------ Given entries ------

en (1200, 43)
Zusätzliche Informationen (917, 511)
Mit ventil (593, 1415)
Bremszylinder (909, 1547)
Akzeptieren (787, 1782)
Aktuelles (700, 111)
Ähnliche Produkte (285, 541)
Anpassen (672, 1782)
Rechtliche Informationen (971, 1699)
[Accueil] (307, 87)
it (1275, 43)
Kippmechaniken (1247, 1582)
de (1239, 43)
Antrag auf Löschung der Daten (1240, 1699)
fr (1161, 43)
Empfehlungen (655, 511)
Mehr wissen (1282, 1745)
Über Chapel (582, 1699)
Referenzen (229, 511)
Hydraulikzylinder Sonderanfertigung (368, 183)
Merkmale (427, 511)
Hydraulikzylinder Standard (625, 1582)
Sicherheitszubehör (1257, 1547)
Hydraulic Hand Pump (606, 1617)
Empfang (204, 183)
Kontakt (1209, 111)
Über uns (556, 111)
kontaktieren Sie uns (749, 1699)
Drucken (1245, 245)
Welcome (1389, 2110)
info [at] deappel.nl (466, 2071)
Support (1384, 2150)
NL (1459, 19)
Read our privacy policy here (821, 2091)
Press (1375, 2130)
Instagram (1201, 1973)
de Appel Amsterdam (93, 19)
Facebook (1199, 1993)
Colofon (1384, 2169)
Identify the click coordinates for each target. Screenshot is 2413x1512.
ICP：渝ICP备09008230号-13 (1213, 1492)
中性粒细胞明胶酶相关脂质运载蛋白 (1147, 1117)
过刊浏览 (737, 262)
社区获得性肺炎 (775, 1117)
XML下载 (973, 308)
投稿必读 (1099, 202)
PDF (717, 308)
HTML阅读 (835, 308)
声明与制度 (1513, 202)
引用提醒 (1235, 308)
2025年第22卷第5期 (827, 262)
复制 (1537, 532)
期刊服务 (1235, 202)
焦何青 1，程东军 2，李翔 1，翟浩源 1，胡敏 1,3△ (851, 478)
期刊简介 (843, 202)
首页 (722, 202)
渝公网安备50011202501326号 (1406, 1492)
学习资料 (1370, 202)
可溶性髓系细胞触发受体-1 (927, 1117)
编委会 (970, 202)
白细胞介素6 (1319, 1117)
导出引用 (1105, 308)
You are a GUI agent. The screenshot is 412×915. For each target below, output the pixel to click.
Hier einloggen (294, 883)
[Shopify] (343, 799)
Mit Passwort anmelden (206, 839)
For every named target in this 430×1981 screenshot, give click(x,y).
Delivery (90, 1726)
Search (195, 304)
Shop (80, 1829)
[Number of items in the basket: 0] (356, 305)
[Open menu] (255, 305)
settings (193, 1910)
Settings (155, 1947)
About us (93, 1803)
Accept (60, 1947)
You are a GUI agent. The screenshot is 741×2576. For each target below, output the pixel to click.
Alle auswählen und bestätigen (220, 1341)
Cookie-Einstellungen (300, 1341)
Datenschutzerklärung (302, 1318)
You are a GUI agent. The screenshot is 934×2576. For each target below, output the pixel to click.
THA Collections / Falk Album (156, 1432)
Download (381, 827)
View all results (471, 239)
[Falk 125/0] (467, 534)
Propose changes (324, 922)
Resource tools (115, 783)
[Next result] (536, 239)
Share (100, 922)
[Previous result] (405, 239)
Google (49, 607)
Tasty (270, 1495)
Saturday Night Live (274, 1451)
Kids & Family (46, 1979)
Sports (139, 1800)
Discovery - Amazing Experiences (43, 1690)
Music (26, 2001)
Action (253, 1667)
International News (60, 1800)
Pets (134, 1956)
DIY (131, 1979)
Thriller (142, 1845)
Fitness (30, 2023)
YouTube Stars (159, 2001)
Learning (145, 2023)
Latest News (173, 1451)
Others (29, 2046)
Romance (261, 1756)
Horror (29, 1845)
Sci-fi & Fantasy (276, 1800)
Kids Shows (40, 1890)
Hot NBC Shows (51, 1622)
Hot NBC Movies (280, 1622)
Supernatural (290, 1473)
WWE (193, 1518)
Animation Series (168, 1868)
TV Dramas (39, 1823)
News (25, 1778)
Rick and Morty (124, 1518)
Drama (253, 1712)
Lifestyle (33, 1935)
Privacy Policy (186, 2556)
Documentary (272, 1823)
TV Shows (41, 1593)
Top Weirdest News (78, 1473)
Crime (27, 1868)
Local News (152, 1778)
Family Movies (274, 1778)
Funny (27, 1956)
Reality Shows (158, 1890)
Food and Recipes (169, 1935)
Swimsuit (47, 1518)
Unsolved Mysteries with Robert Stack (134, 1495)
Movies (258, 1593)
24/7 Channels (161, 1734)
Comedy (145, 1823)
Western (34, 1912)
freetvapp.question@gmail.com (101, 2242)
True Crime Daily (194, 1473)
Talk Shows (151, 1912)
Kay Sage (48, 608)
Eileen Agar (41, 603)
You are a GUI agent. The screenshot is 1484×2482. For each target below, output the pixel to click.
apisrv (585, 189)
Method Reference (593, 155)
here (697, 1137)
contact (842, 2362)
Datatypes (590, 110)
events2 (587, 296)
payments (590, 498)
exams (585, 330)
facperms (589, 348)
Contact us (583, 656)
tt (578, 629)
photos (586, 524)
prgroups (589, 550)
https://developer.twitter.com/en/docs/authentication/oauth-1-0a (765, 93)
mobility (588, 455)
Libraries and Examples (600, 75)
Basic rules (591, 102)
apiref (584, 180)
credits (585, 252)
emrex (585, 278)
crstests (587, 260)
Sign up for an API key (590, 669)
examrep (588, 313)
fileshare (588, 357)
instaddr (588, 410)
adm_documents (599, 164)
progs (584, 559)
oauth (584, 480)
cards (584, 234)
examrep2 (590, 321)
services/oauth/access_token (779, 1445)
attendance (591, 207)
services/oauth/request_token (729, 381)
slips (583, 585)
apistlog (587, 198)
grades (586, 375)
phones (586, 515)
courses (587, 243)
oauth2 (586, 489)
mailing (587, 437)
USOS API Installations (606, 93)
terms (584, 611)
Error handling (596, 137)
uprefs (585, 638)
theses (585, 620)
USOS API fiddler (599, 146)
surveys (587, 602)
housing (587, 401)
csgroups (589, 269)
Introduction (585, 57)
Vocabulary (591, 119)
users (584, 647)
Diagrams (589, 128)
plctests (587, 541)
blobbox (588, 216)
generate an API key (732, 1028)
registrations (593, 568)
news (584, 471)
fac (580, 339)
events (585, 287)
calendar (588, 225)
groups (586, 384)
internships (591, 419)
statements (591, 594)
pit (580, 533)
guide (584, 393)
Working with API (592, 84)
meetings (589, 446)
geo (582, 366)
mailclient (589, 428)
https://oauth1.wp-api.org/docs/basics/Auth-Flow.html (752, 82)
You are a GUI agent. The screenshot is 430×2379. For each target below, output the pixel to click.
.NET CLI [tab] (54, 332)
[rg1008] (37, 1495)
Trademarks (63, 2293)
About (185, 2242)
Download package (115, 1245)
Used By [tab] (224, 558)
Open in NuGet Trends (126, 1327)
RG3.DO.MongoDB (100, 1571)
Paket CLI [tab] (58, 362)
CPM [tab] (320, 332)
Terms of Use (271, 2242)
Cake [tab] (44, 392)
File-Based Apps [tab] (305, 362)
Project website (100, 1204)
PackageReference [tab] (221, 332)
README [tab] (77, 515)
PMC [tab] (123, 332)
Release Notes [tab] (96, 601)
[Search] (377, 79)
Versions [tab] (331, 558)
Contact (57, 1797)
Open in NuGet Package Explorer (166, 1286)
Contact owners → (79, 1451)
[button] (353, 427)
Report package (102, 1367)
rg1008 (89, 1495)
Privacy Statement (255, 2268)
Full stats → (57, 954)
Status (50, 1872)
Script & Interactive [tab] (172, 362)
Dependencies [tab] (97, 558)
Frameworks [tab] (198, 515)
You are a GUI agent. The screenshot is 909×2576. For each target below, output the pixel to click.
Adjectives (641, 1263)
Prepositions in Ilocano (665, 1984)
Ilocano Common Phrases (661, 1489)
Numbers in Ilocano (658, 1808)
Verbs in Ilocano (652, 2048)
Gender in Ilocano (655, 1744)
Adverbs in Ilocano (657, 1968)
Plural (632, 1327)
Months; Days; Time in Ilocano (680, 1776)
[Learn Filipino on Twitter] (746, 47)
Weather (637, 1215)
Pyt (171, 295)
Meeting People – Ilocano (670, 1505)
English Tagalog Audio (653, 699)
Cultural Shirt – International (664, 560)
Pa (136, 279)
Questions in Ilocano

------

Problem details: All lines that contain the word "target" must be copied from the records above.

Exercise result:
Identify the click coordinates for each target. Screenshot is 2413x1512.
You are a GUI agent. The screenshot is 412×915. For each target below, output the pixel to click.
For every named target in this 430×1981 screenshot, give click(x,y).
You are a GUI agent. The screenshot is 741×2576. For each target below, output the pixel to click.
You are a GUI agent. The screenshot is 934×2576. For each target below, output the pixel to click.
You are a GUI agent. The screenshot is 1484×2482. For each target below, output the pixel to click.
You are a GUI agent. The screenshot is 430×2379. For each target below, output the pixel to click.
You are a GUI agent. The screenshot is 909×2576. For each target below, output the pixel to click.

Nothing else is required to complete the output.